# [INPUT RECORDS]
____

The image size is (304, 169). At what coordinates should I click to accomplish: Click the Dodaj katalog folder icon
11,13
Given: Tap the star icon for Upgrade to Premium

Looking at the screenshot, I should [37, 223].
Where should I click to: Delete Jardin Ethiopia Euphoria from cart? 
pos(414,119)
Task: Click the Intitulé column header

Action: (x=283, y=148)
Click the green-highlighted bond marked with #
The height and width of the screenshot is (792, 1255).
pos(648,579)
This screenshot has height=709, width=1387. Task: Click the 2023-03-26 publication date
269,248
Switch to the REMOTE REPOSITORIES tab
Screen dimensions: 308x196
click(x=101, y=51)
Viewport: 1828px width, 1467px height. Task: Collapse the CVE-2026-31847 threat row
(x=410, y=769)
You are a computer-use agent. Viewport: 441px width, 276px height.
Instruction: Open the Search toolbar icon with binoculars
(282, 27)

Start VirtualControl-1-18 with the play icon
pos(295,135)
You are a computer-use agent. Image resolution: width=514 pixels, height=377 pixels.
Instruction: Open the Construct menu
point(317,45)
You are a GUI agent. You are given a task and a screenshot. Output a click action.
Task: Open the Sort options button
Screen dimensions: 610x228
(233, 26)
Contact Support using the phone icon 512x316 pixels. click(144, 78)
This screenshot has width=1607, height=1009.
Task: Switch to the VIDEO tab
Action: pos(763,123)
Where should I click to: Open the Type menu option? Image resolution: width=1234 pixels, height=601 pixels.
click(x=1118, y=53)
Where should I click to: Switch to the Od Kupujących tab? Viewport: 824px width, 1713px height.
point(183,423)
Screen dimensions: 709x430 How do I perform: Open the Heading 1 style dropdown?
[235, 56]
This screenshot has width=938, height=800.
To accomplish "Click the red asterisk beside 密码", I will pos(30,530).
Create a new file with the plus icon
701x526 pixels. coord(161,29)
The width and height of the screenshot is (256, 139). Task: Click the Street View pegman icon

____

# [WHAT THIS TASK INVOLVES]
Give back the whole of the data above, exactly as written.

# [PROBLEM SOLUTION]
The image size is (304, 169). At what coordinates should I click to accomplish: Click the Dodaj katalog folder icon
11,13
Given: Tap the star icon for Upgrade to Premium

Looking at the screenshot, I should [37, 223].
Where should I click to: Delete Jardin Ethiopia Euphoria from cart? 
pos(414,119)
Task: Click the Intitulé column header

Action: (x=283, y=148)
Click the green-highlighted bond marked with #
The height and width of the screenshot is (792, 1255).
pos(648,579)
This screenshot has height=709, width=1387. Task: Click the 2023-03-26 publication date
269,248
Switch to the REMOTE REPOSITORIES tab
Screen dimensions: 308x196
click(x=101, y=51)
Viewport: 1828px width, 1467px height. Task: Collapse the CVE-2026-31847 threat row
(x=410, y=769)
You are a computer-use agent. Viewport: 441px width, 276px height.
Instruction: Open the Search toolbar icon with binoculars
(282, 27)

Start VirtualControl-1-18 with the play icon
pos(295,135)
You are a computer-use agent. Image resolution: width=514 pixels, height=377 pixels.
Instruction: Open the Construct menu
point(317,45)
You are a GUI agent. You are given a task and a screenshot. Output a click action.
Task: Open the Sort options button
Screen dimensions: 610x228
(233, 26)
Contact Support using the phone icon 512x316 pixels. click(144, 78)
This screenshot has width=1607, height=1009.
Task: Switch to the VIDEO tab
Action: pos(763,123)
Where should I click to: Open the Type menu option? Image resolution: width=1234 pixels, height=601 pixels.
click(x=1118, y=53)
Where should I click to: Switch to the Od Kupujących tab? Viewport: 824px width, 1713px height.
point(183,423)
Screen dimensions: 709x430 How do I perform: Open the Heading 1 style dropdown?
[235, 56]
This screenshot has width=938, height=800.
To accomplish "Click the red asterisk beside 密码", I will pos(30,530).
Create a new file with the plus icon
701x526 pixels. coord(161,29)
The width and height of the screenshot is (256, 139). Task: Click the Street View pegman icon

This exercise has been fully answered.